«Dover convivere con una disabilità ti cambia la Vita intera e non solo il modo in cui vivi» (Bob Dole)
Cambiare la narrazione sulla disabilità è necessario, perché dev’essere una scelta consapevole delle parole.
Bisogna rendere protagonista la persona stessa, evidenziando le sue doti e capacità, tutti gli aspetti che la rendono parte attiva della società, e MAI ACCENTUARE, la sua disabilità.
Sicuramente, l’interesse prioritario, per un linguaggio inclusivo, è portare, come già detto, l’interesse sulla persona, quindi definire: “persona con disabilità” e non “disabile”. Non porre l’attenzione su una mancanza, ma sul contenuto di ciò, che è.
Un linguaggio inclusivo è l’educazione della persona, a prescindere dalla categoria che rappresenta.
Di Linguaggio Inclusivo si è parlato, giovedì 14 novembre, nei locali dello “I.E.R.F.O.P.”, l’Istituto di Formazione, per le persone con disabilità, e che nutre particolare attenzione alle persone cieche.

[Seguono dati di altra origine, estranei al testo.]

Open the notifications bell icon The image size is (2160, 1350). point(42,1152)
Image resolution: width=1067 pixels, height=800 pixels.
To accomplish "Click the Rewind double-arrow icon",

Tra i temi toccati dalla Dottoressa Tomirotti, noi né elenchiamo alcuni:
VEDERE LA DISABILITA’ o GUARDARE LA DISABILITA’?
La differenza di queste due parole simili tra loro è sostanziale. Il primo è un atto superficiale, un’analisi, che molto spesso, si sofferma solo all’aspetto estetico. Non è molto positivo, anzi è un processo passivo, in cui si memorizza la persona, con la sua disabilità. Quando vediamo una persona con disabilità, notiamo la sua sedia a rotelle, il suo bastone o qualsiasi altro ausilio che utilizza. Questo, però non ci aiuta a vedere e capire la persona, non per quello che si vede, ma per quello che è quest’ultima nel suo “io”, con le sue esperienze, emozioni, i suoi sogni, etc. Vedere può essere accompagnato da stereotipi, pregiudizi e da una certa indifferenza.
Mentre GUARDARE LA DISABILITA’ richiede consapevolezza profonda. Guardare implica un’attenzione consapevole, un’apertura mentale che va oltre il semplice atto del vedere. Quando guardiamo la disabilità, cerchiamo di capire le caratteristiche e le storie di ogni
persona. Guardare significa ascoltare e conoscere l’umanità e la dignità della persona con disabilità.
Si è parlato anche di ABILISMO, non è una locuzione positiva, perché è una discriminazione delle persone non disabili, che porta a comprendere la disabilità, come un difetto anziché uno dei tanti aspetti della varietà umana.
Poi, perché parlare di INCLUSIONE? Già questo è discriminante. Quando viene usato questo termine, ipotizziamo che ci sia qualcuno che include e qualcuno che viene incluso. Stiamo riproducendo linguisticamente un divario, tra il cosiddetto normodotato che include, e la persona con disabilità, che quindi viene incluso.
Insomma, un’interessante e lunga giornata con tanti temi analizzati.